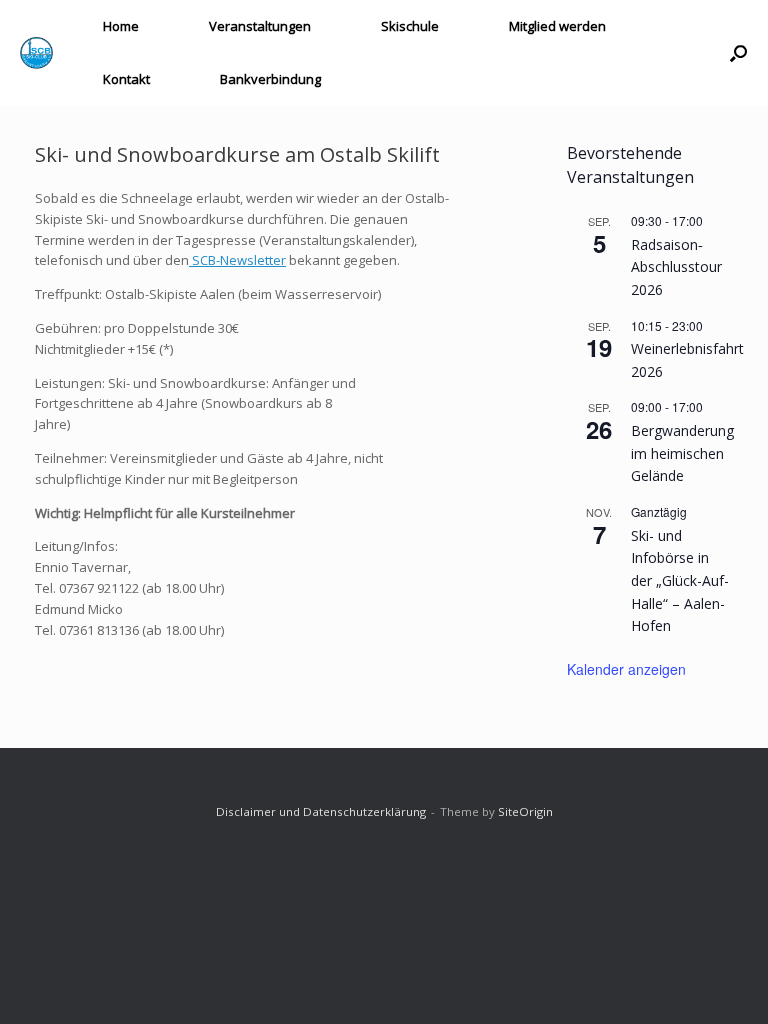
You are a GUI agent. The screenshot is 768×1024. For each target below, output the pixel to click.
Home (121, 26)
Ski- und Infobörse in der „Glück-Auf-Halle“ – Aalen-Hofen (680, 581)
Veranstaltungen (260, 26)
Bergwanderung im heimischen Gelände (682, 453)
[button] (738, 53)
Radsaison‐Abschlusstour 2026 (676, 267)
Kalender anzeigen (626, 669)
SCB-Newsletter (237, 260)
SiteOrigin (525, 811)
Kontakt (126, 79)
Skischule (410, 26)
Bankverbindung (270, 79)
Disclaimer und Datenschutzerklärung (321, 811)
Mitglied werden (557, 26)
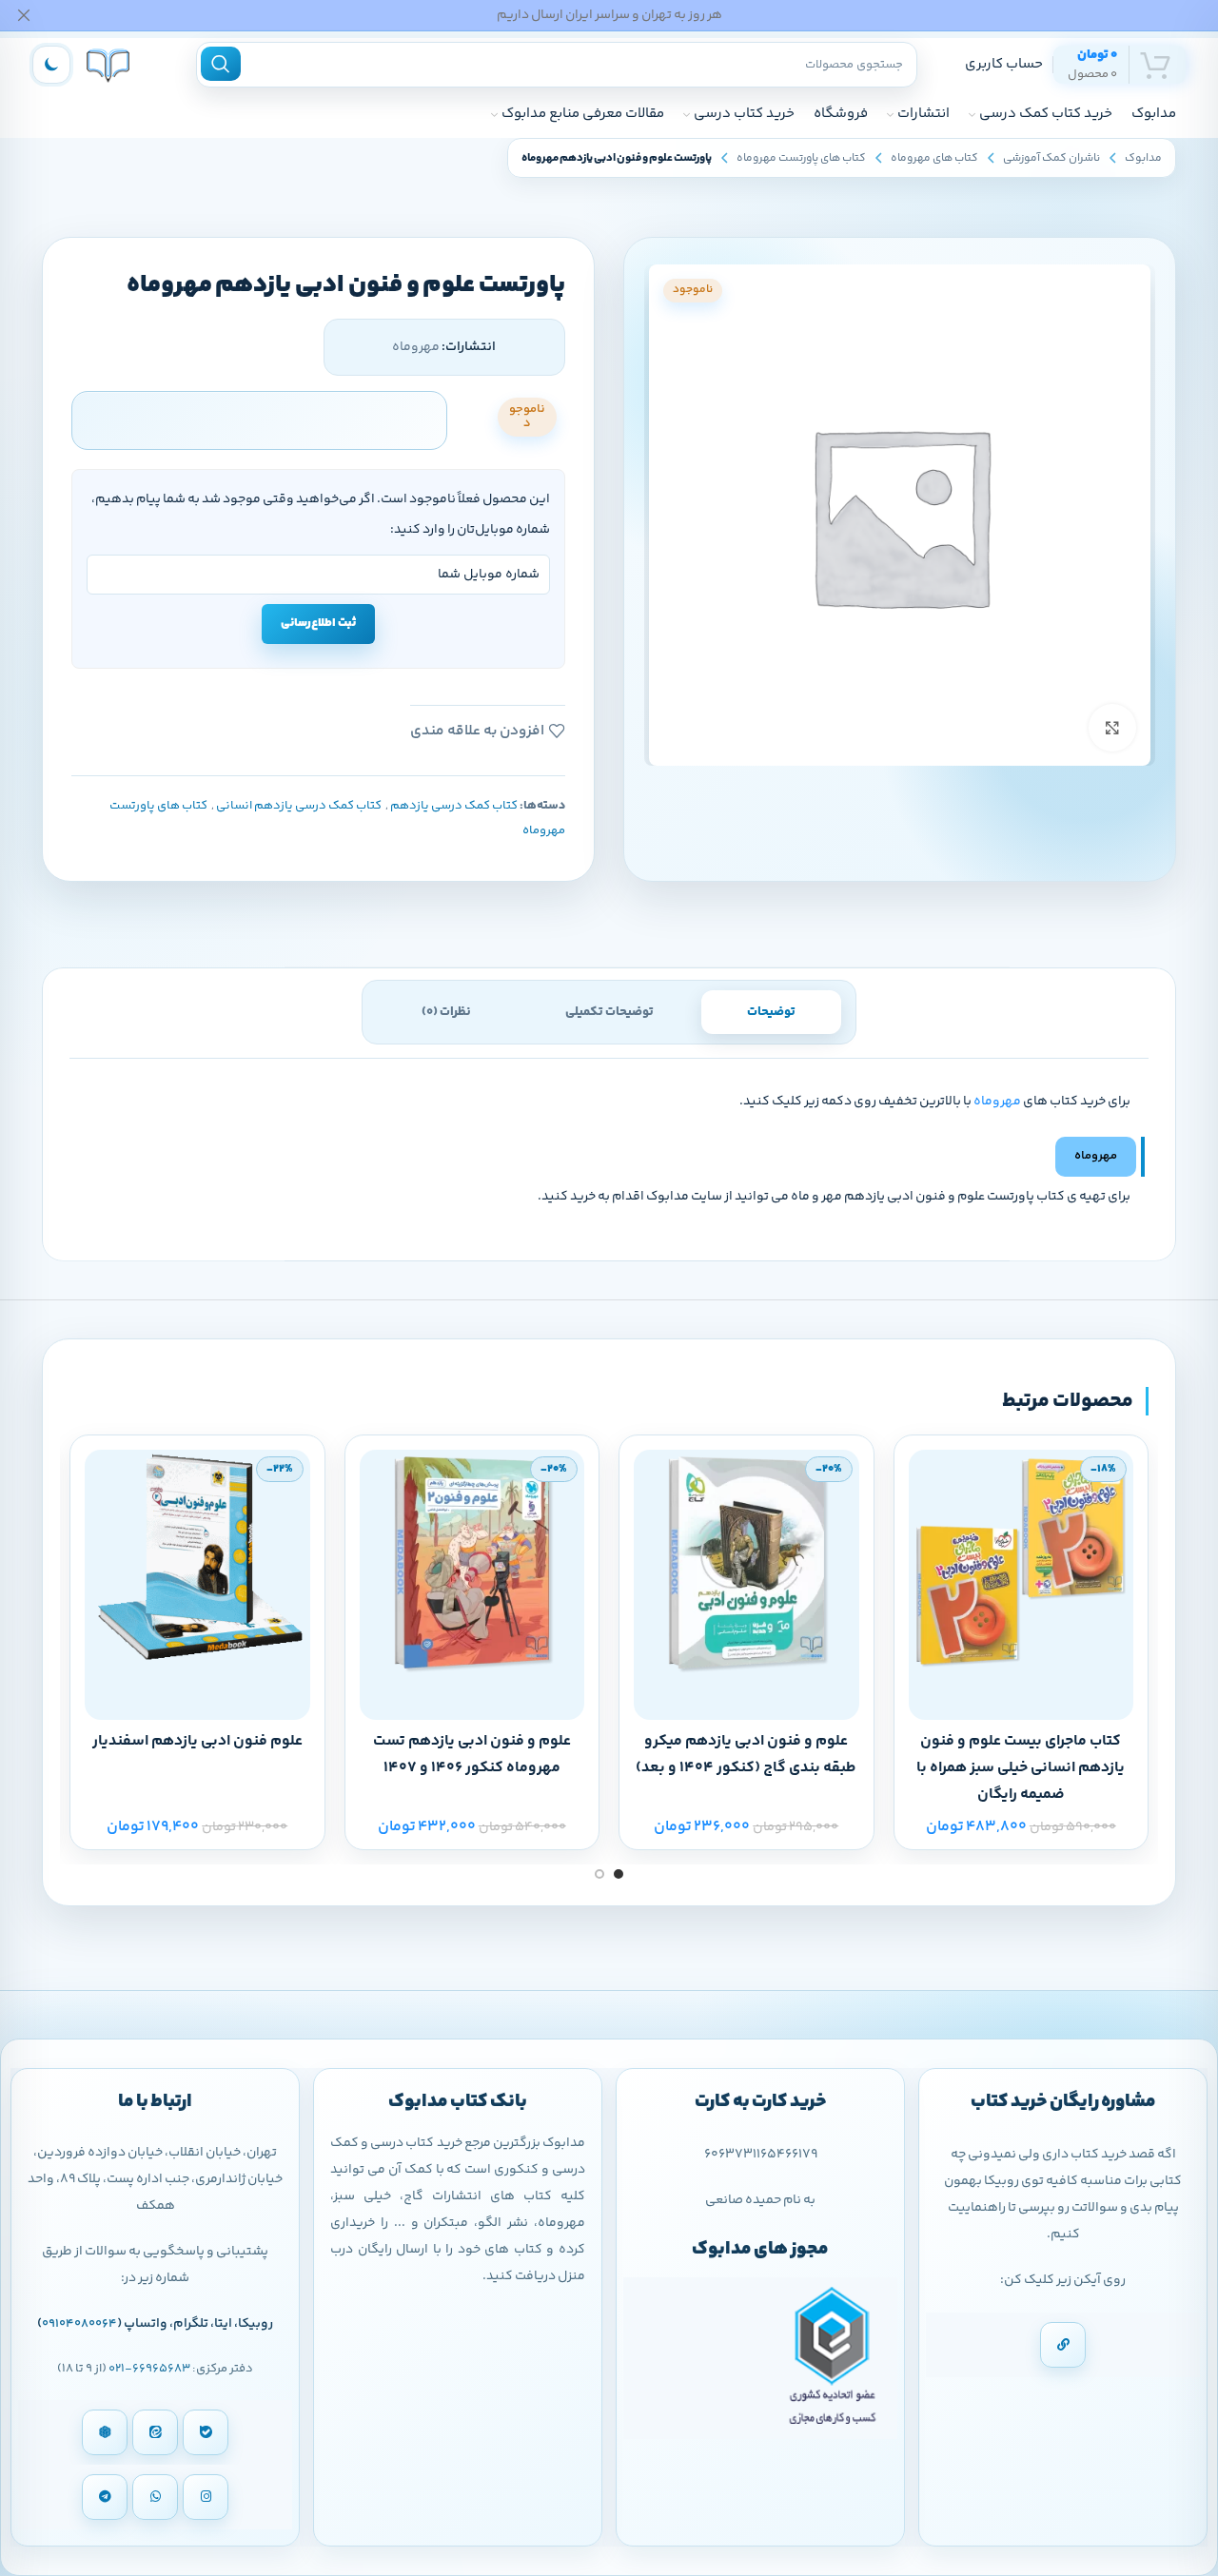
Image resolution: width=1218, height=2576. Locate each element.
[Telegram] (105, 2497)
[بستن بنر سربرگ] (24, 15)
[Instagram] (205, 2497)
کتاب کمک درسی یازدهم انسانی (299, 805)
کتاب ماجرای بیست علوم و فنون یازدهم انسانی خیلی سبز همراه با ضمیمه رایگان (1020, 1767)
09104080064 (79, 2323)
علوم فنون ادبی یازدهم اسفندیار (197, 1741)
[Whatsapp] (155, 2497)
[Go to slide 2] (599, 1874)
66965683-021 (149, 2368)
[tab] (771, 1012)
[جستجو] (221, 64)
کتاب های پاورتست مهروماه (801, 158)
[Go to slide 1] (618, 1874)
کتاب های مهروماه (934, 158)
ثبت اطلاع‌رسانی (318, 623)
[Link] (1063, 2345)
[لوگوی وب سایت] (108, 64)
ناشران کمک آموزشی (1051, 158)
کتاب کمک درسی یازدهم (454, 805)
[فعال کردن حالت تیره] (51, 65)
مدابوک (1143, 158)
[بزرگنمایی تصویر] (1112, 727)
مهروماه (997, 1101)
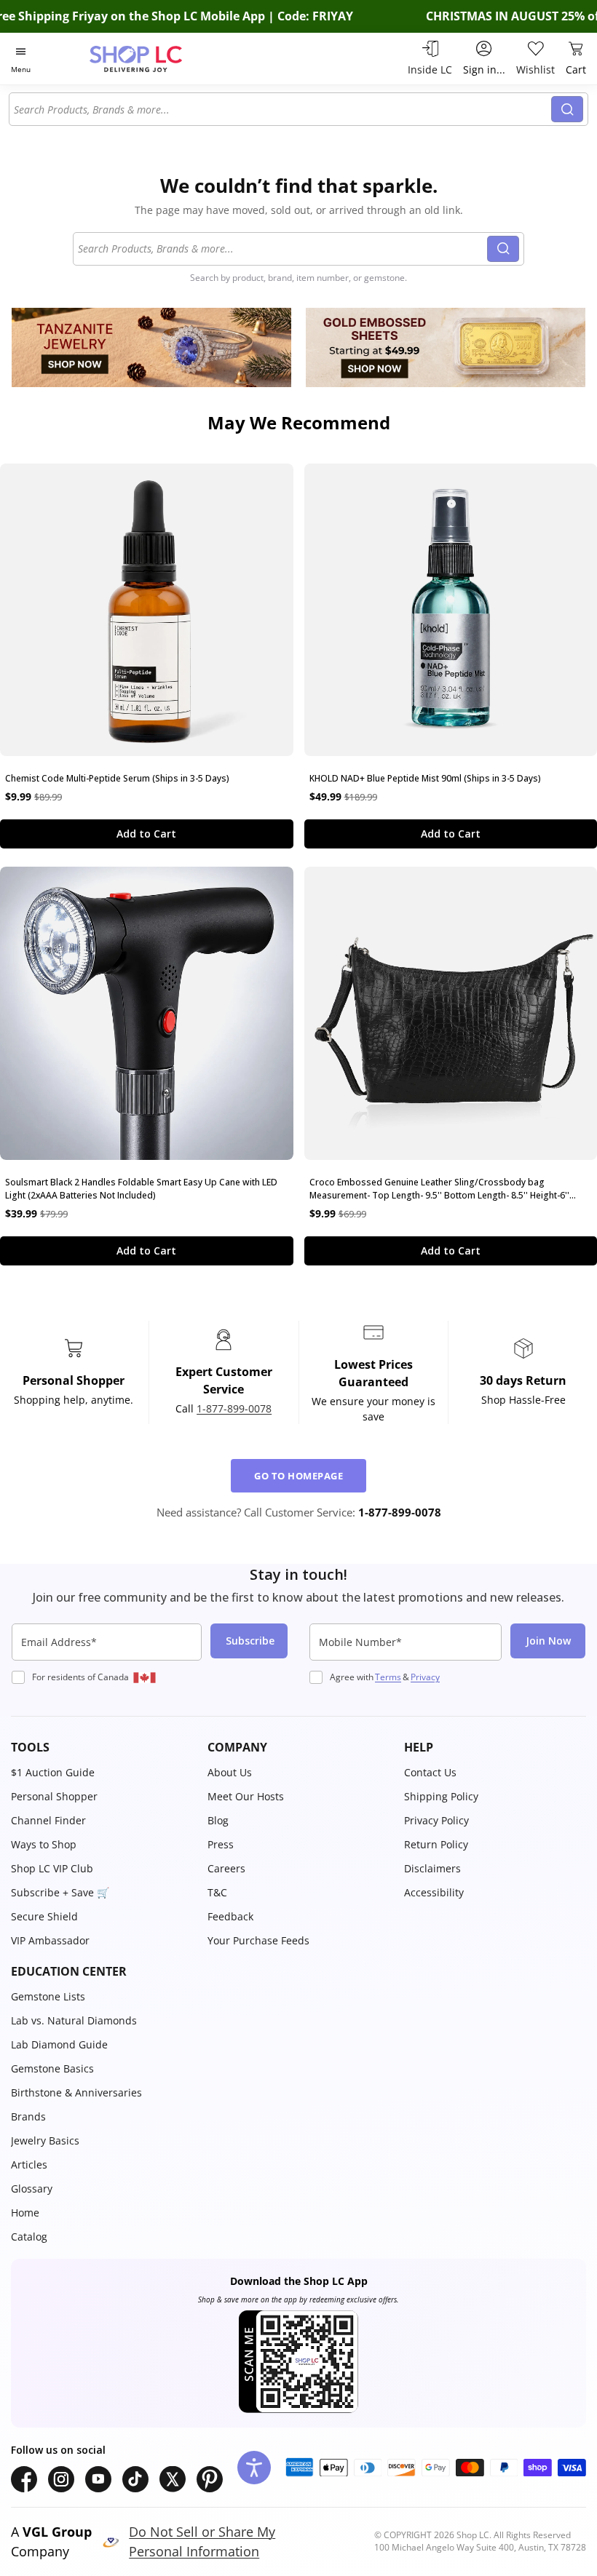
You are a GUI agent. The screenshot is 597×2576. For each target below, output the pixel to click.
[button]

*-*-*

■ **PROBLEM REQUIREMENTS**: Return only the part above that opens with the line containing "SiteOrigin (525, 811)" and closes with the line containing "[Telegram] (105, 2497)", exactly and with both ends, skipping the pictures.

■ **RESULT OF THE TASK**:
SiteOrigin (525, 811)
Kontakt (126, 79)
Skischule (410, 26)
Bankverbindung (270, 79)
Disclaimer und Datenschutzerklärung (321, 811)
Mitglied werden (557, 26)
Image resolution: width=1218, height=2576. Locate each element.
[Telegram] (105, 2497)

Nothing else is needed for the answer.